YOUR ASSIGNMENT: Excluding pictures, what does the listing below contain from the line with "The height and" up to and including the line with "You are a GUI", word for word?

DATA SHOWN:
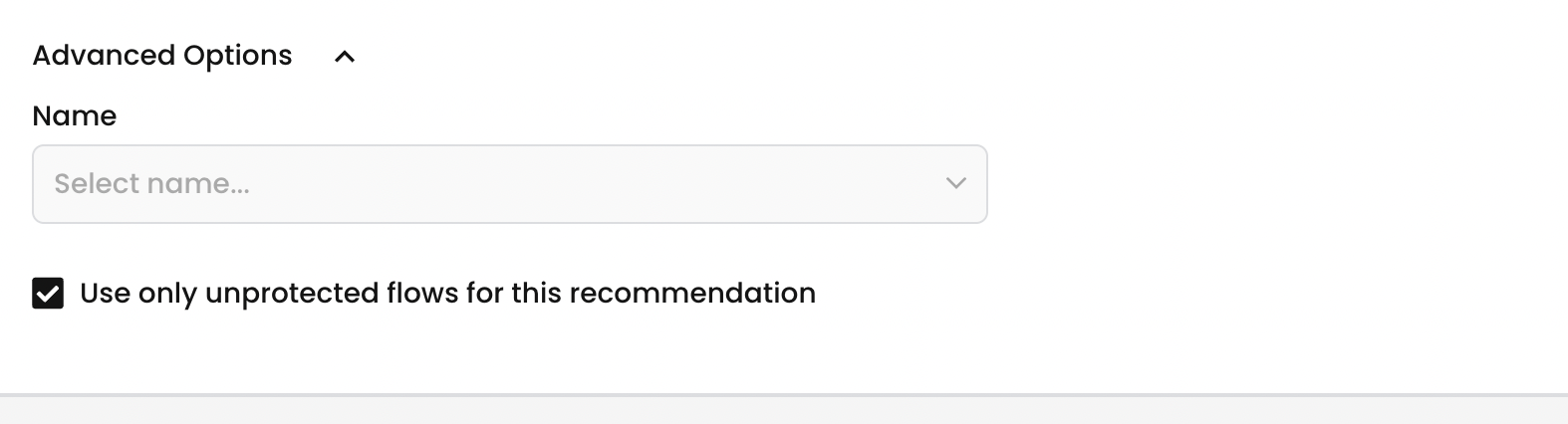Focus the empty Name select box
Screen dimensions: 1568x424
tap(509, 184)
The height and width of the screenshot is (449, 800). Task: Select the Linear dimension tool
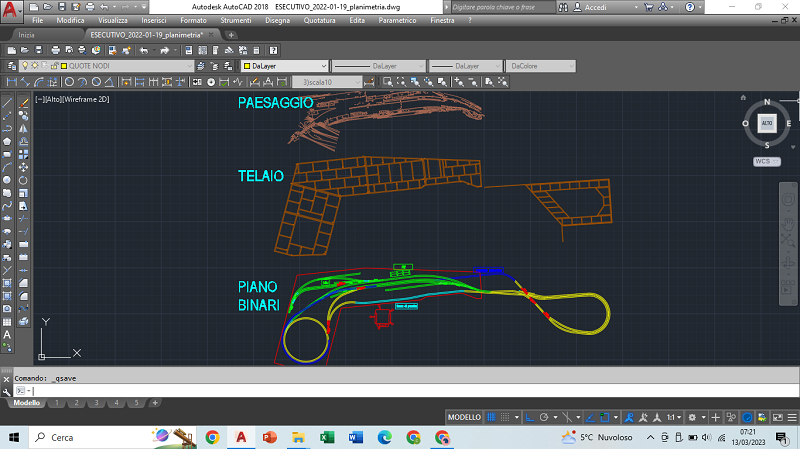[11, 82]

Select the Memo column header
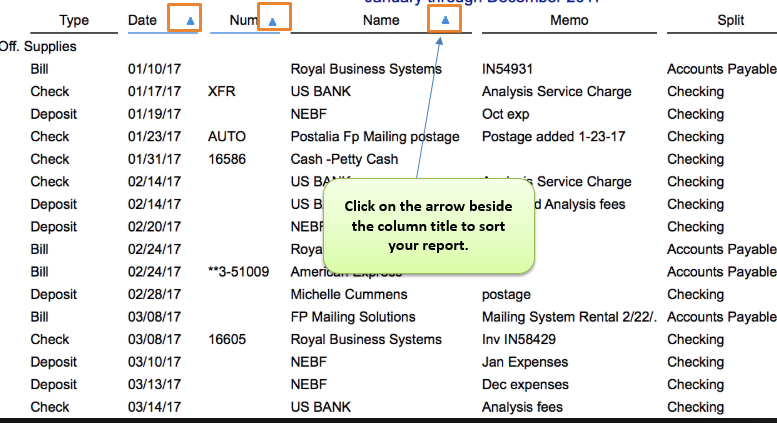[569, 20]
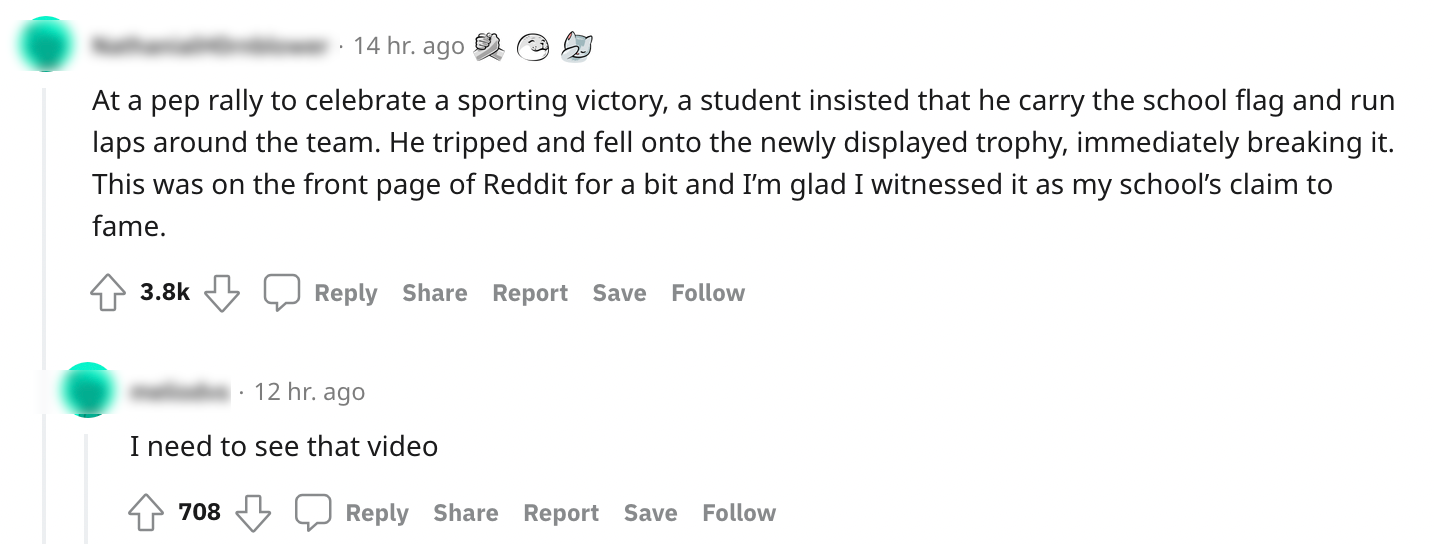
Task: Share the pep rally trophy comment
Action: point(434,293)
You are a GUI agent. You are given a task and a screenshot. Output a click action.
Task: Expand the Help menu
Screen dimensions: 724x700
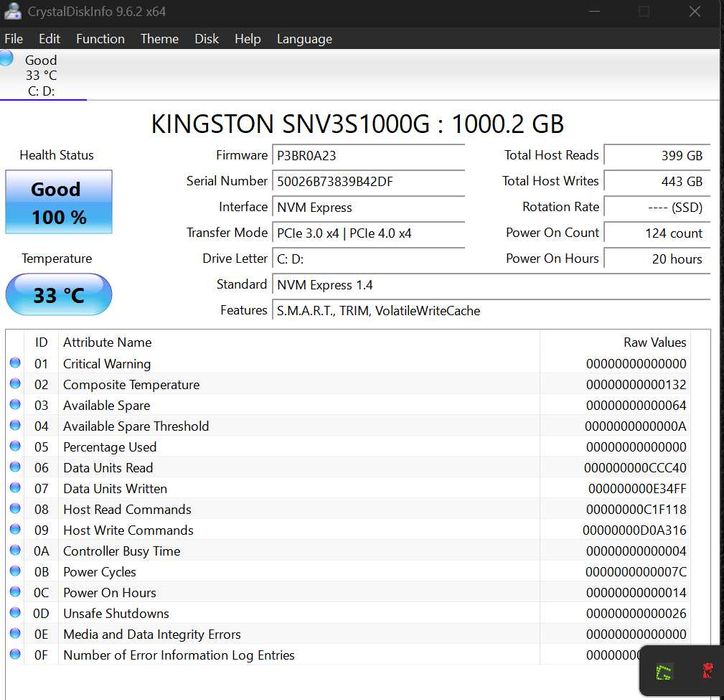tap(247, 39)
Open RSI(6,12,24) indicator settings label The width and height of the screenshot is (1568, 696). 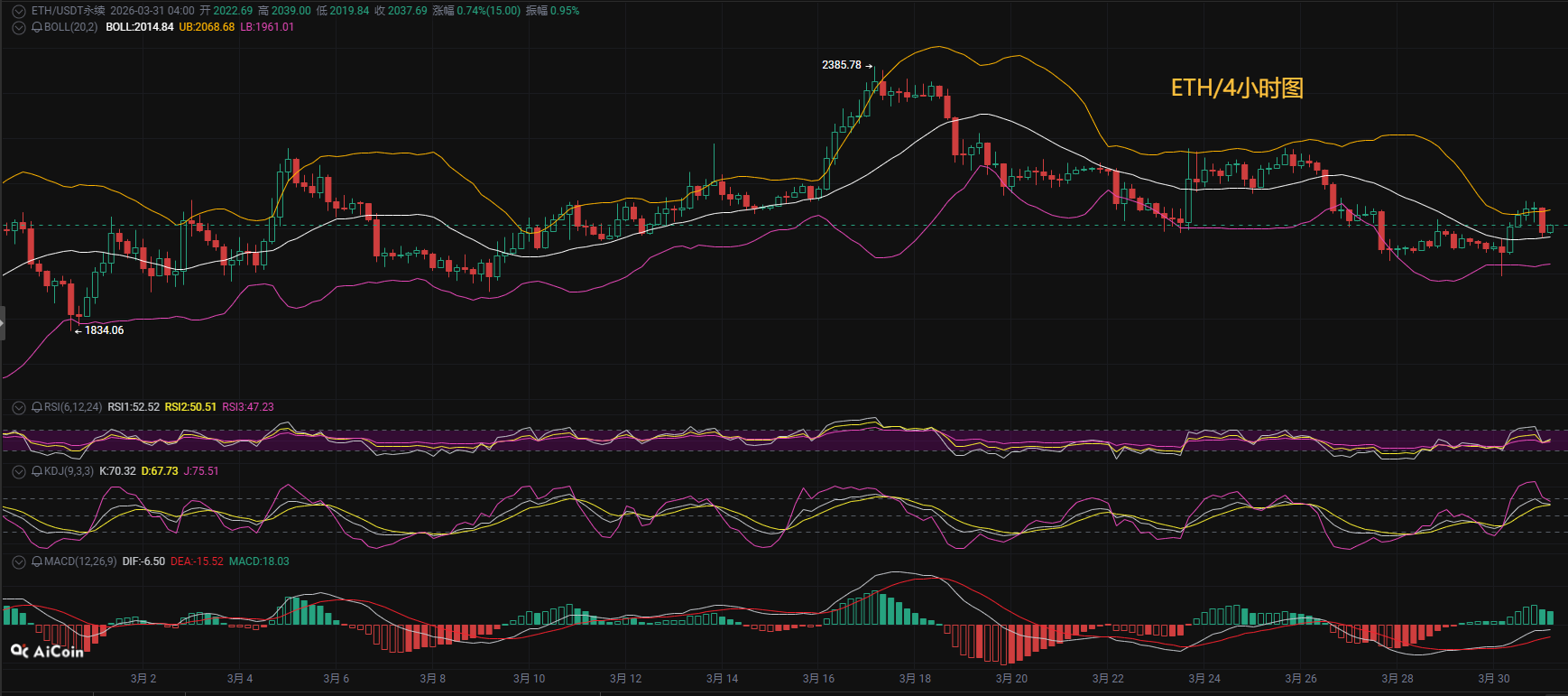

SOLUTION BELOW:
The height and width of the screenshot is (449, 800). Task: Select the Linear dimension tool
[11, 82]

Select the Memo column header
[569, 20]
Task: Share the pep rally trophy comment
Action: point(434,293)
You are a GUI agent. You are given a task and a screenshot. Output a click action.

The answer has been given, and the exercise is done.